Ernest Hemingway said authors should write what they know. With the world turning into a COVID battlefield, I may know a little about surviving on a battlefield. One of the first things taught to Marine officers is how to avoid an ambush. You avoid trails which are perfect sites for ambushes, especially L-shaped ambushes, ideal for a murderous crossfire. With COVID, that means avoiding large groups of people. Marines use point (front), flank (side), and rear security elements, spreading out your people, so you could uncover an ambush before they get all of you and so one grenade or machine gun won’t get everyone.
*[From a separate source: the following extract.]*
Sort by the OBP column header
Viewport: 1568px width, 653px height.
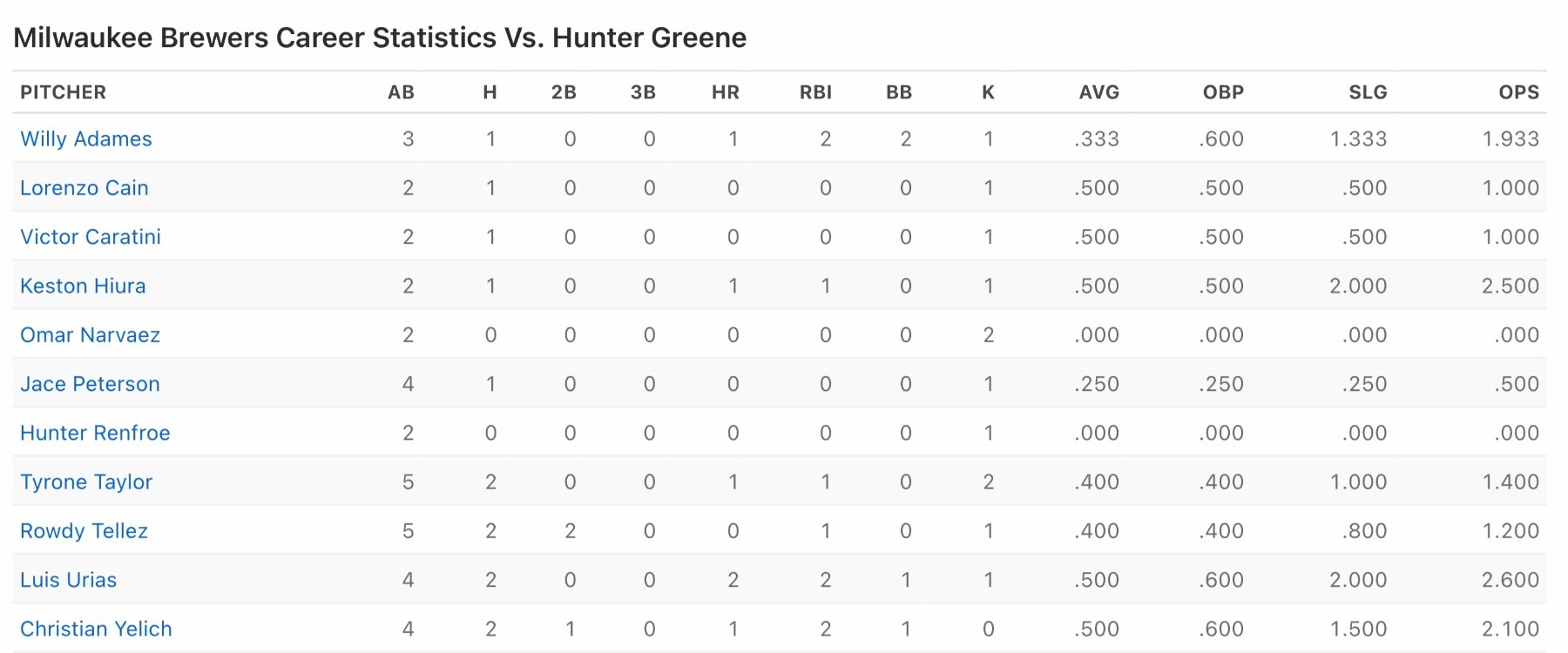click(1223, 92)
With COVID, your security is a mask and keeping your distance from others. If you do get caught in an ambush, all Marines are taught to run toward the shooters while firing. It’s not a macho thing—it’s getting out of the kill zone which is designed to kill everything over six inches tall with grazing, flanking, enfilade fire. If you get out of the kill zone and charge the shooters, while you are shooting, you have a chance to survive. We practiced these immediate action drills many times. It’s been 50 years, but I can flip the selector switch on an M-16 to fully automatic with my thumb in my sleep. With COVID, your vaccine is your M-16 on full-automatic. It’s your chance to get out of the kill zone and fight back.
Each October, a team of Marine friends and I run the Marine Corps Marathon and 10-K in Washington. A number are Vietnam veterans, and we’ve all had the same training. When I told them I do not plan to come this year because of COVID, one of them also decided not to come and repeated my comment, “Don’t walk into an ambush.”